Study text
= = =

Linker (planned work)
This roadmap covers where the kit linker is headed beyond the static
and JIT linking it does today. It is dominated by incremental linking:
two related but distinct workstreams — append-only growth of a live JIT
image (the kit dbg / kit emu consumer) and file-based incremental
object linking (the build-system consumer, the "m2" redesign). Both rest
on the same linker invariants — address stability, durable non-destructive
relocation records, content-keyed reuse — and both fall back to a correct
full link whenever a change cannot be proven local. For the linker's
current architecture, passes, and invariants see ../LINK.md;
for how a resolved image runs in process see ../JIT.md; for
the object substrate see ../OBJ.md; for the build-system layer
that consumes the file-incremental interface see ../BUILD.md
and the distribution CAS in ../DISTRIBUTE.md.

= = =

Information provided
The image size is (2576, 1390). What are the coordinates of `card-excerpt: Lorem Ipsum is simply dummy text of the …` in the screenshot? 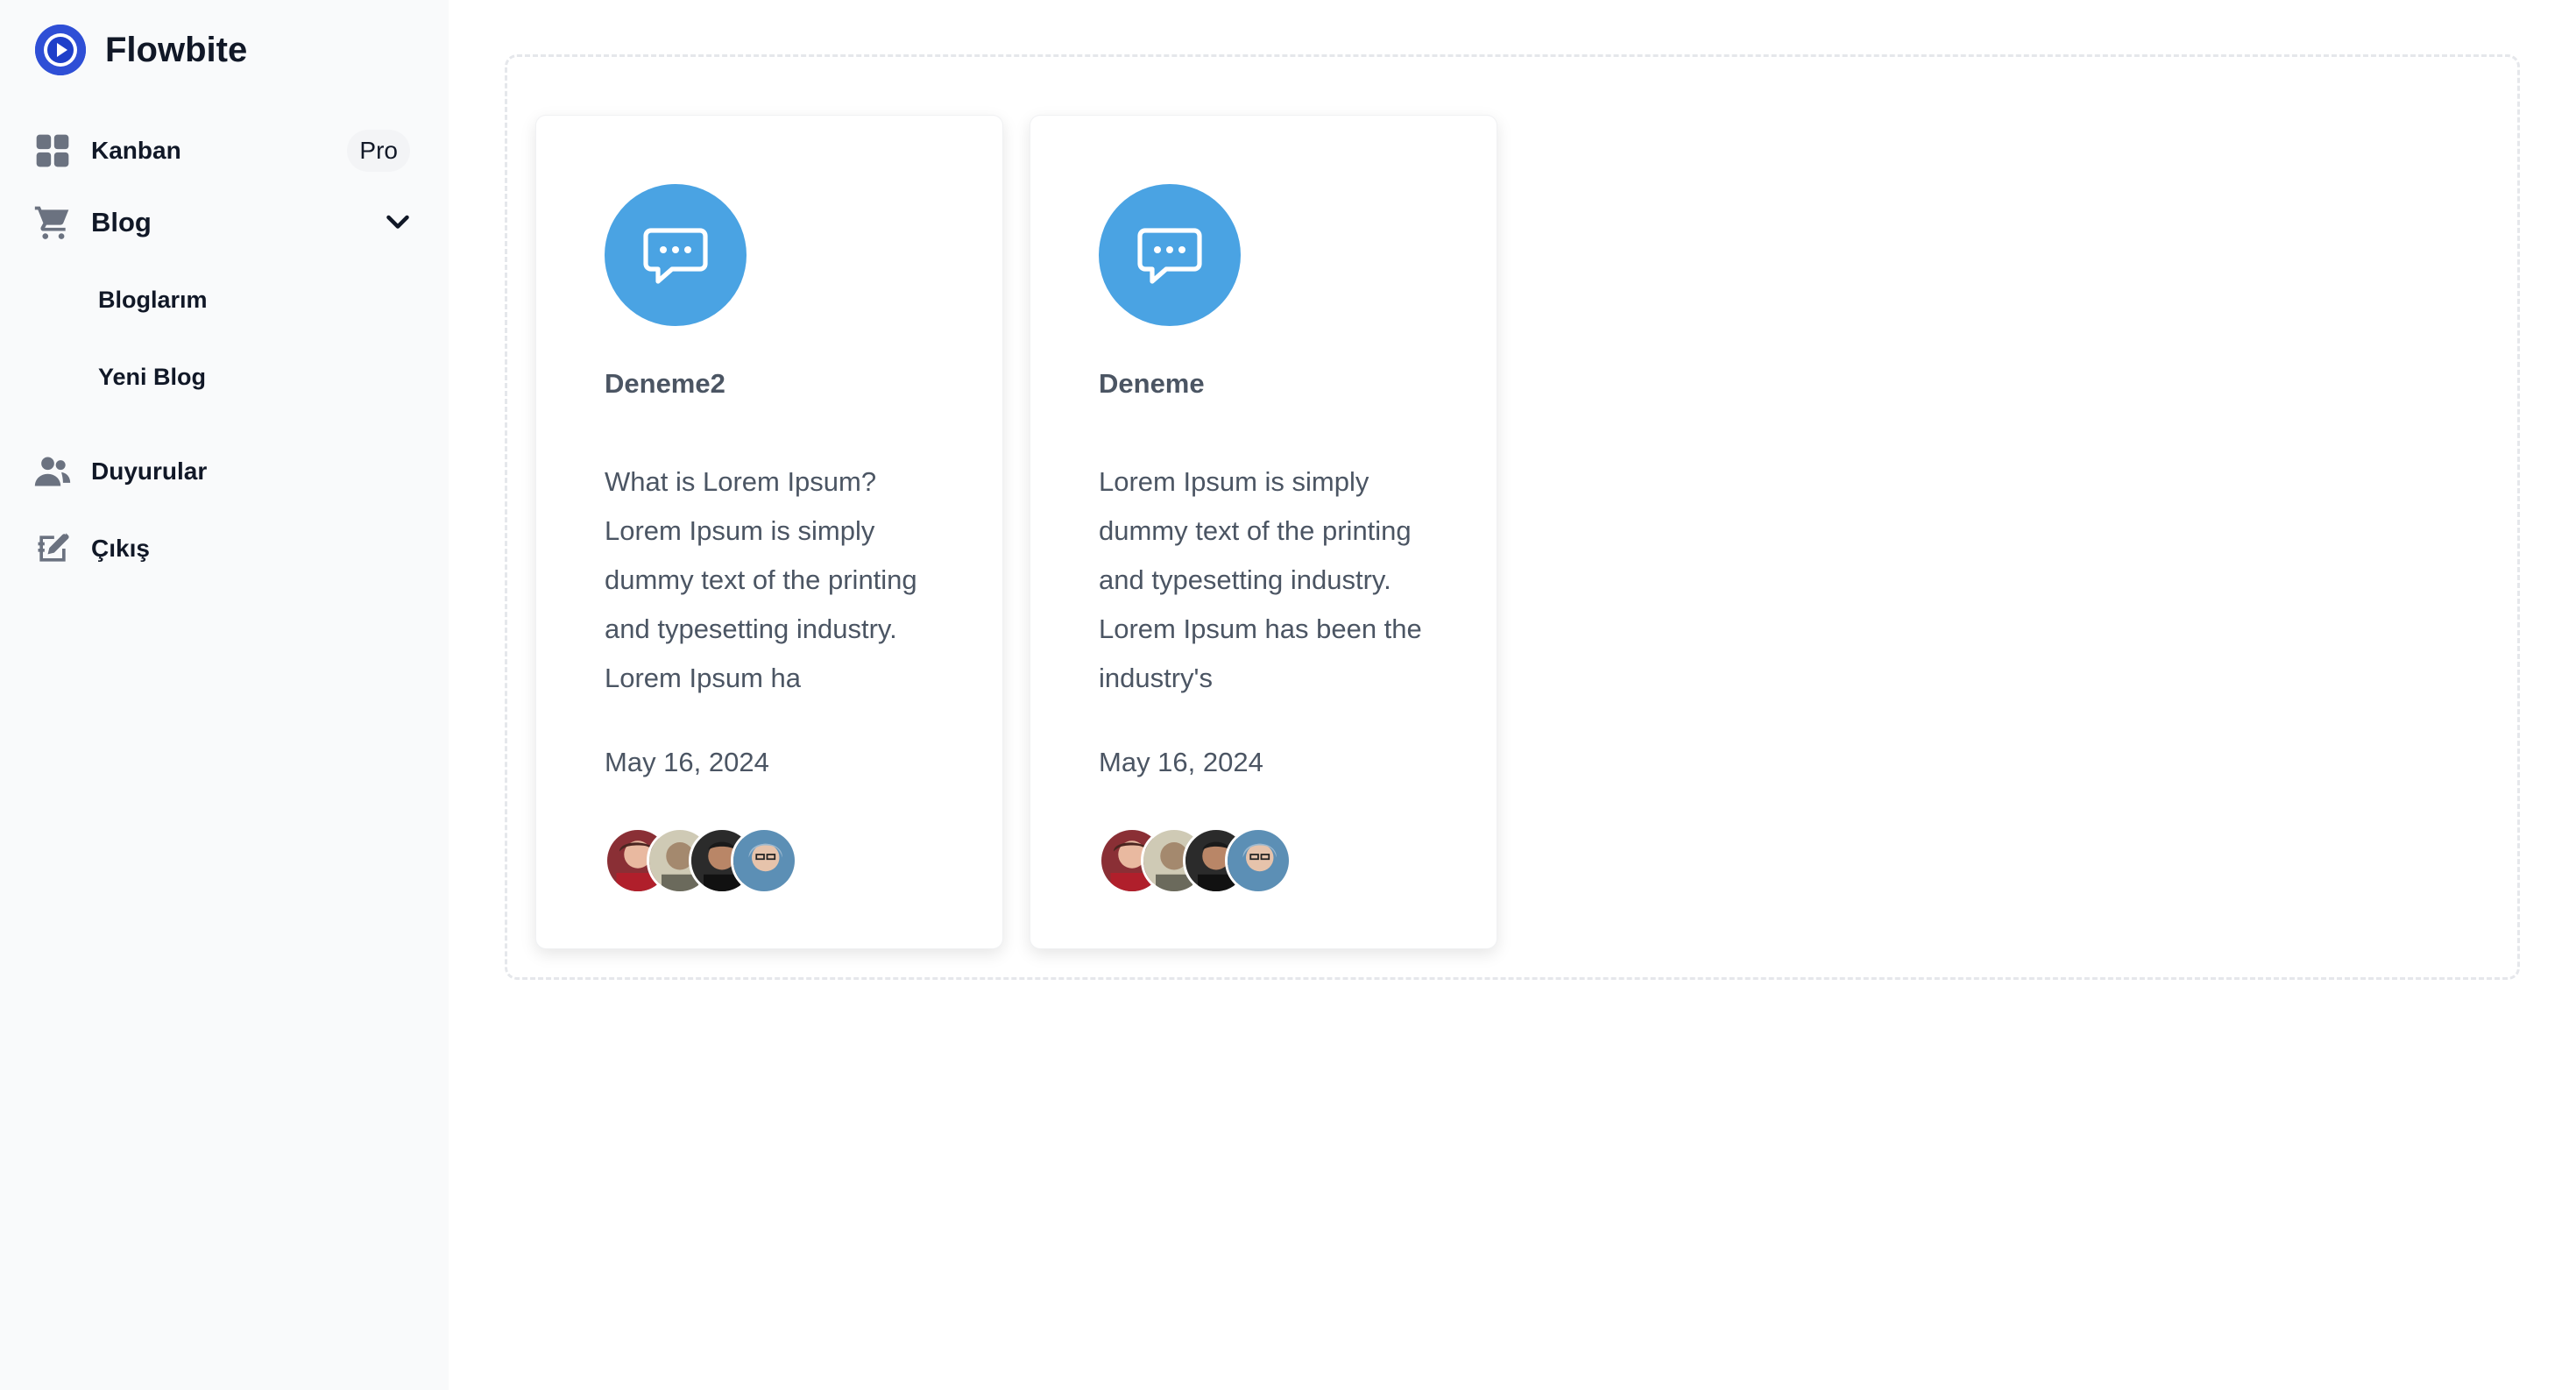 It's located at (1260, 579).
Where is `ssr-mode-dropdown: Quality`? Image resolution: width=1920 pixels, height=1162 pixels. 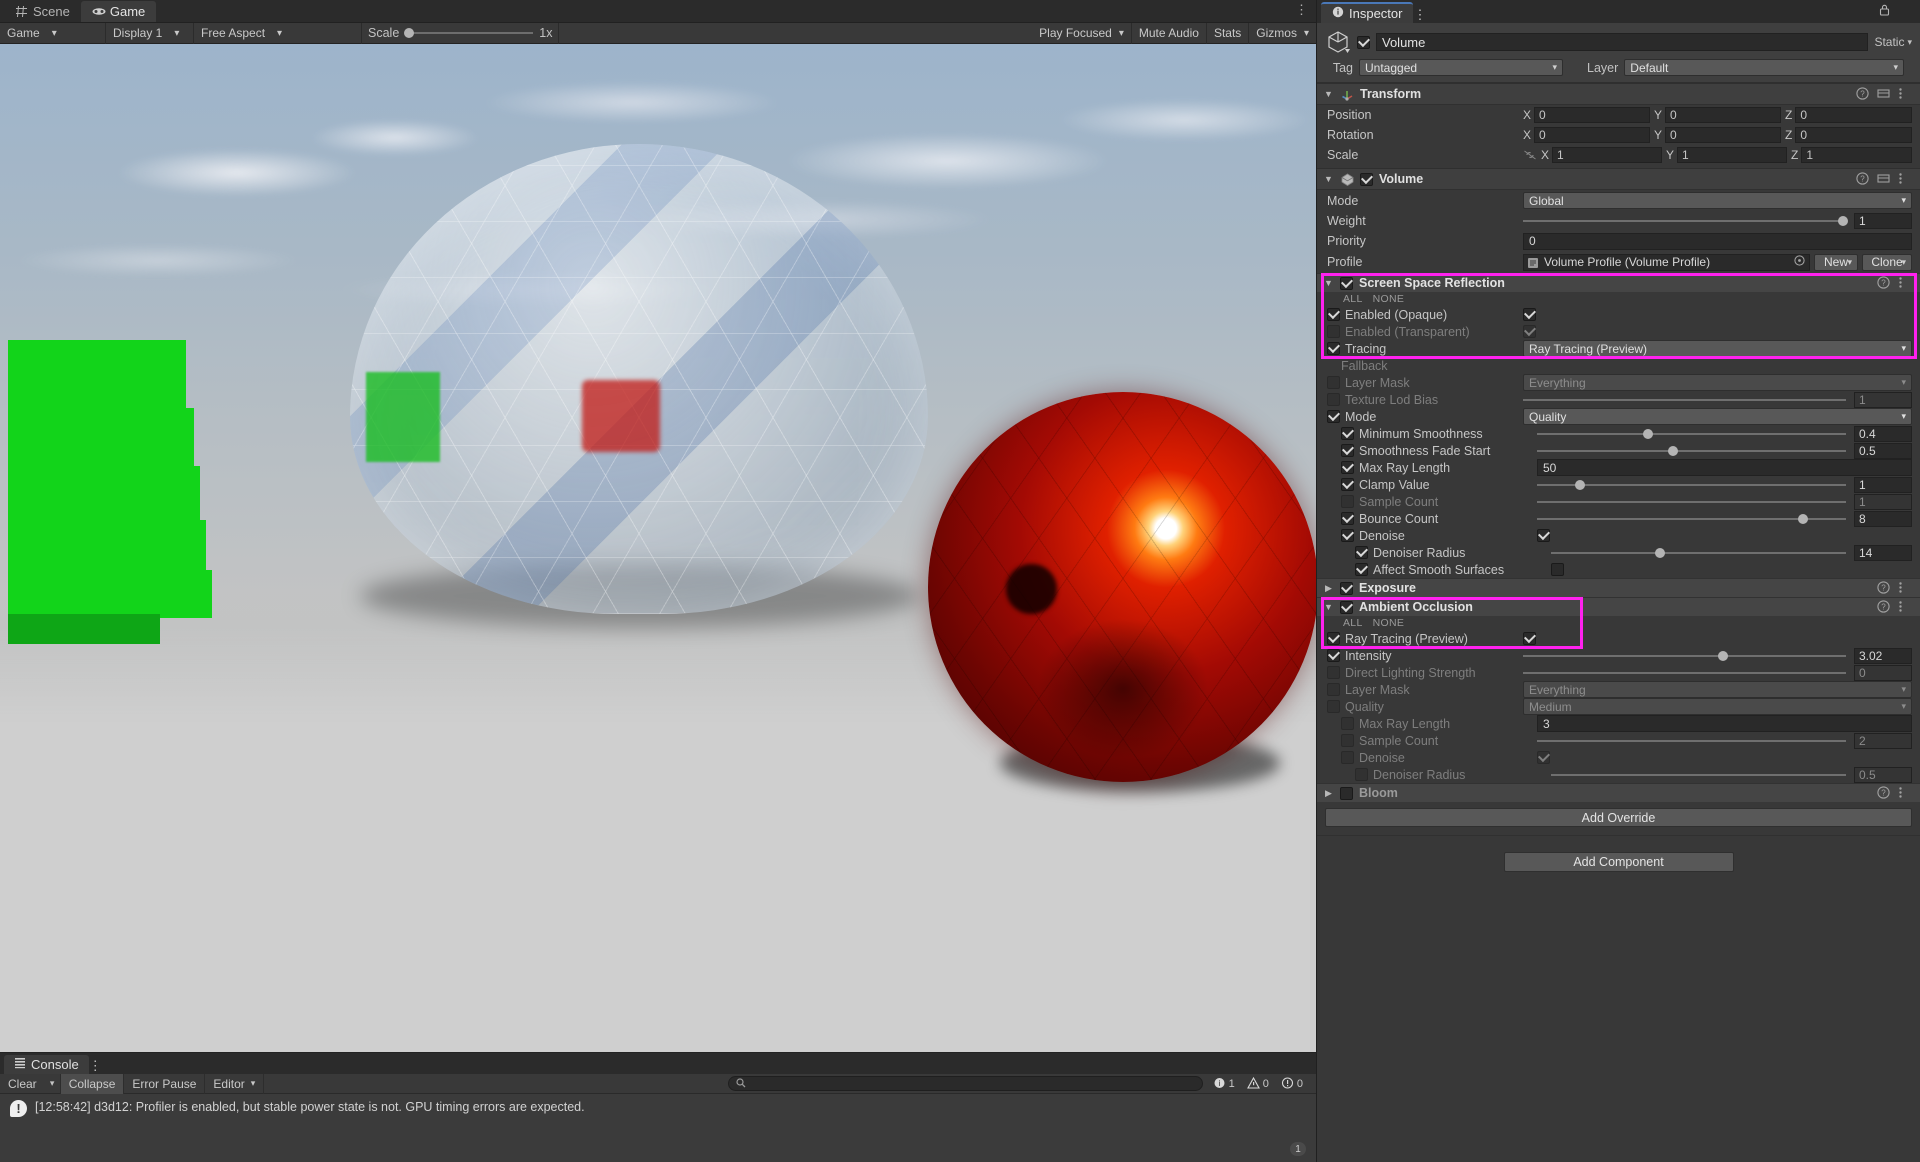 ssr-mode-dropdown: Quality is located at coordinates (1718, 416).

= = =

Assignment 1
In the linker roadmap, what makes either incremental workstream fall back to a full link? Answer in one to three sentences.
Assignment 2
Does each statement agree with the linker roadmap? Answer yes or no, and quote the words of the roadmap that decide it.
(a) The roadmap is limited to the static linking the linker already does.
(b) File-based incremental object linking is the workstream whose consumer is the build system.
(c) The linker's current architecture is described in ../JIT.md.

Written solution 1
Both the append-only JIT image growth and the file-based incremental object linking fall back to a correct full link whenever a change cannot be proven local.

Written solution 2
(a) No: "where the kit linker is headed beyond the static and JIT linking it does today"
(b) Yes: "file-based incremental object linking (the build-system consumer, the "m2" redesign)"
(c) No: "For the linker's current architecture, passes, and invariants see ../LINK.md"